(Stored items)
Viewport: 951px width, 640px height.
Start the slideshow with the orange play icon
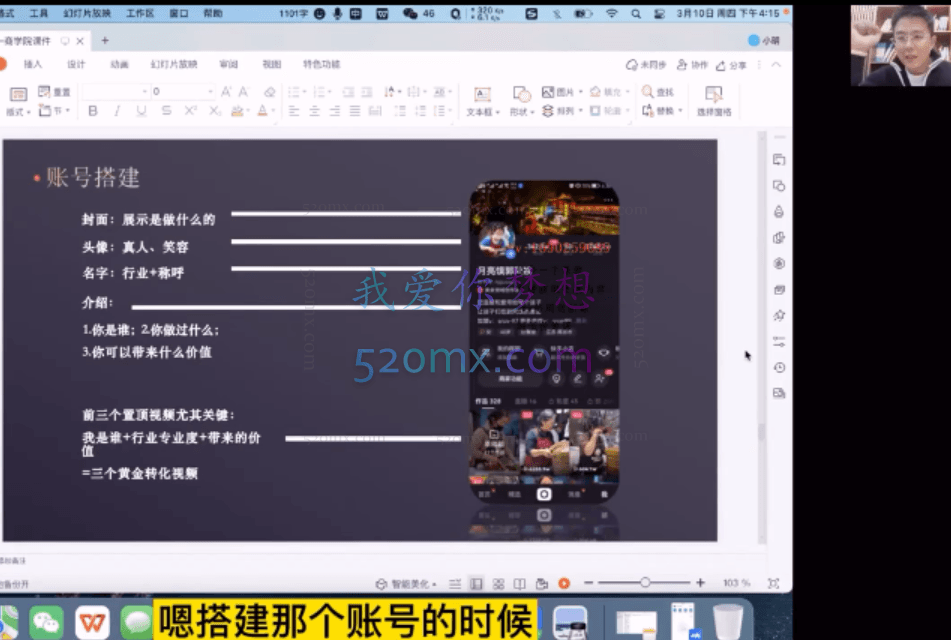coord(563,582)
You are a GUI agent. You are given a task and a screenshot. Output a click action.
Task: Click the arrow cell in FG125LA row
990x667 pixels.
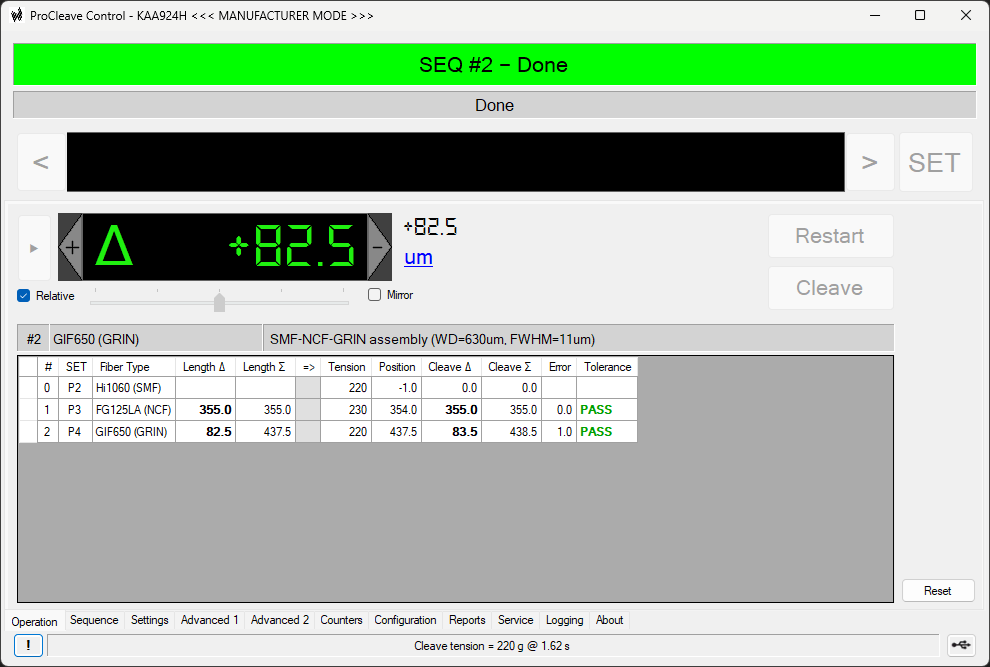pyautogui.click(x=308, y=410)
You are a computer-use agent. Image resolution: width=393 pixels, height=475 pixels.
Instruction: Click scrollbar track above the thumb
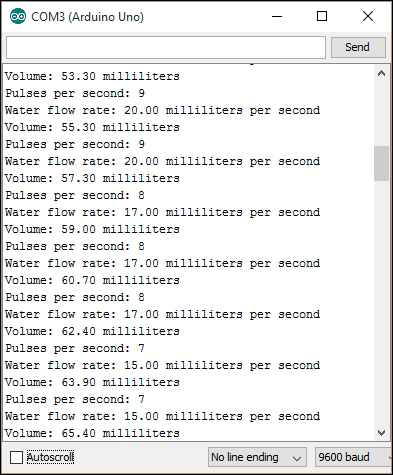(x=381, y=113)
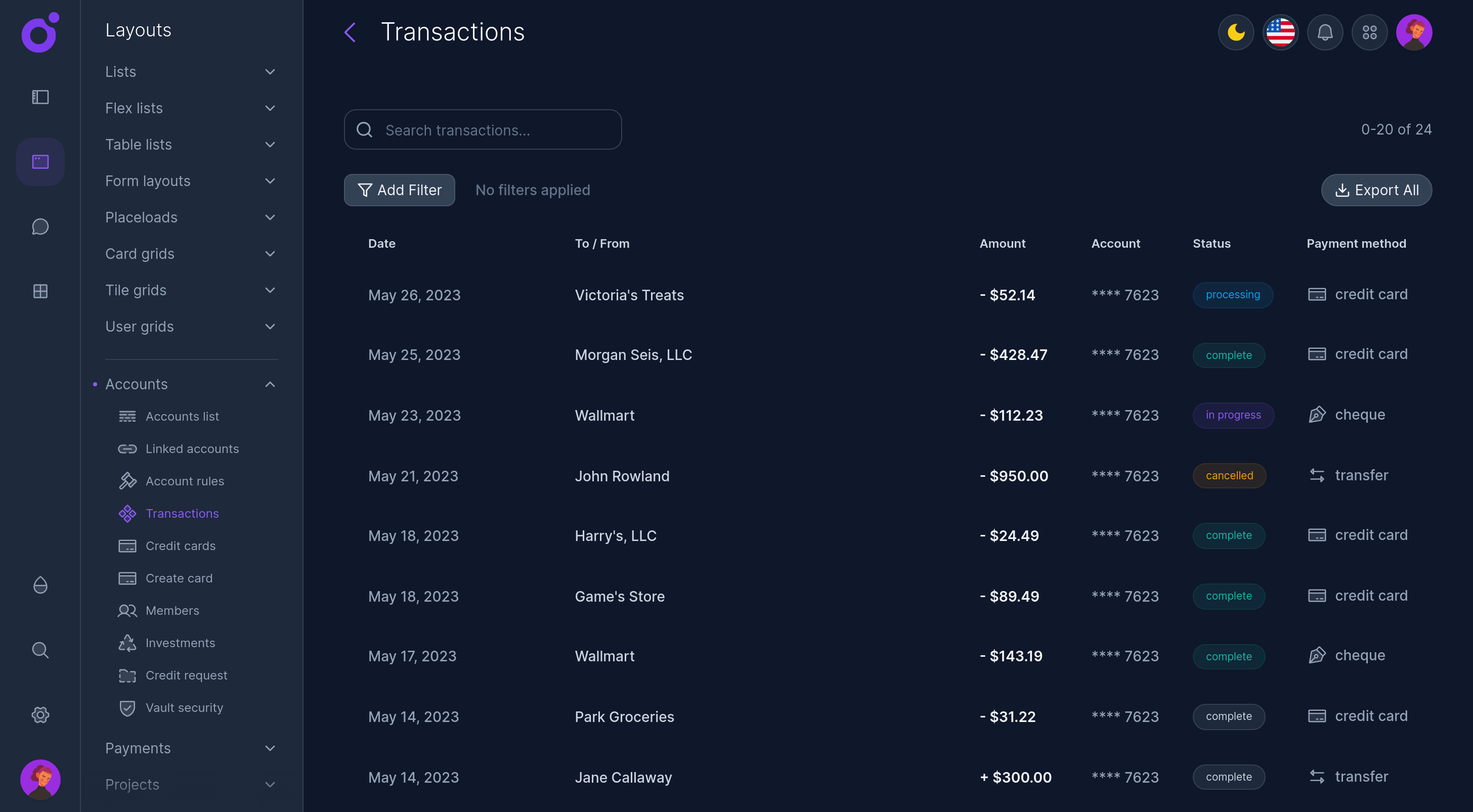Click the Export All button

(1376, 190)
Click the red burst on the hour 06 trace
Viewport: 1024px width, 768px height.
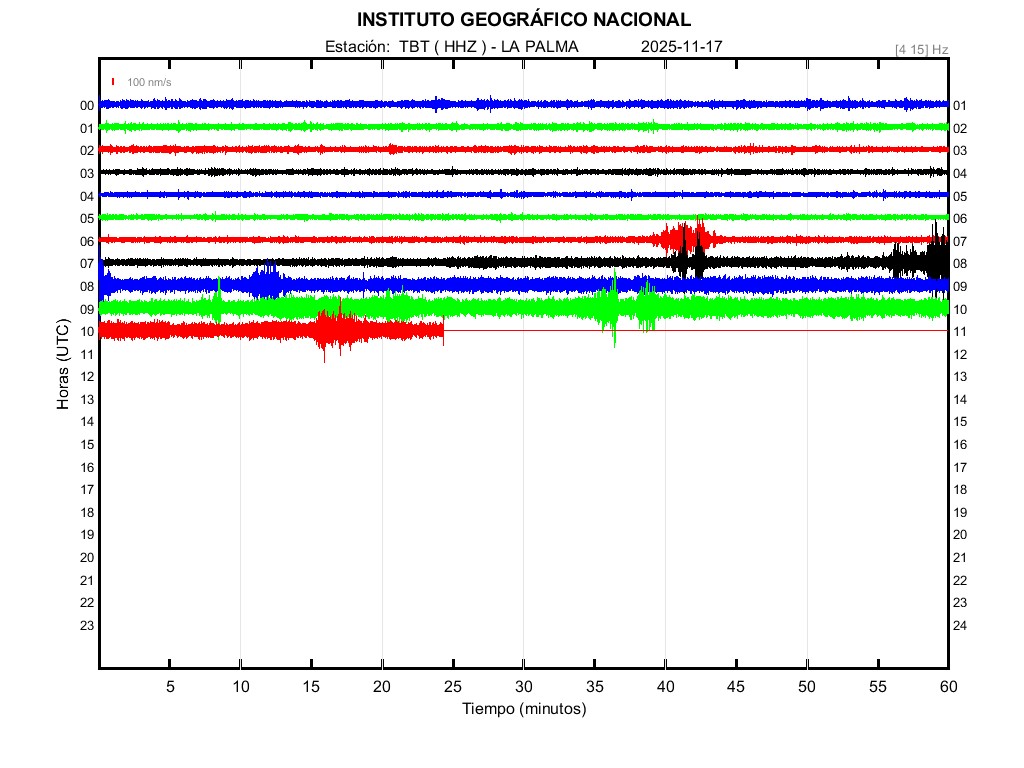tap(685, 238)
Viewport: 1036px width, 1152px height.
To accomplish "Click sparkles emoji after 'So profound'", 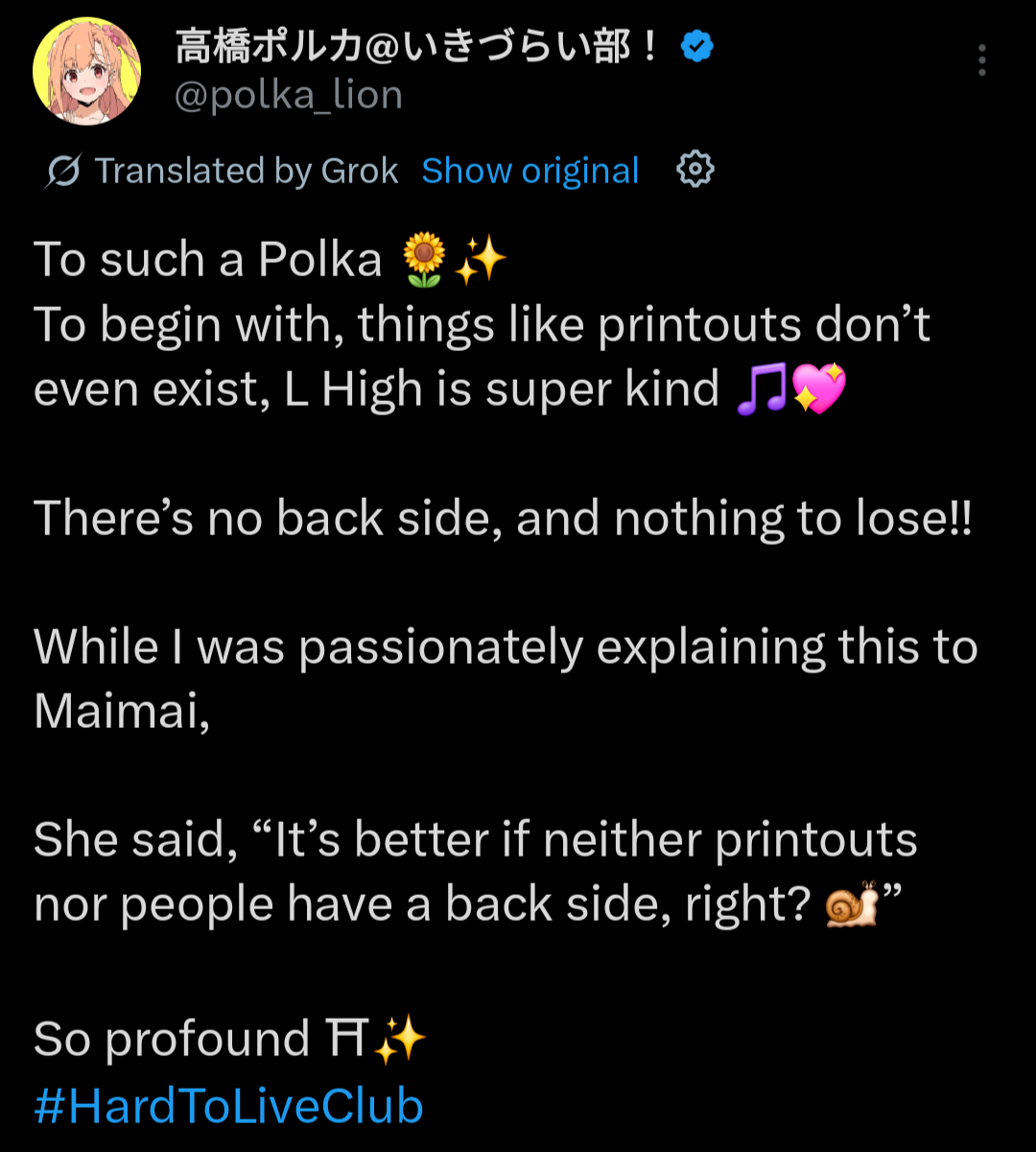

#### Task to carry out:
Please show every line of the entries above that contains the word "agent".

#### Response below:
You are a GUI agent. You are given a task and a screenshot. Output a click action.
You are a computer-use agent. Image resolution: width=393 pixels, height=475 pixels.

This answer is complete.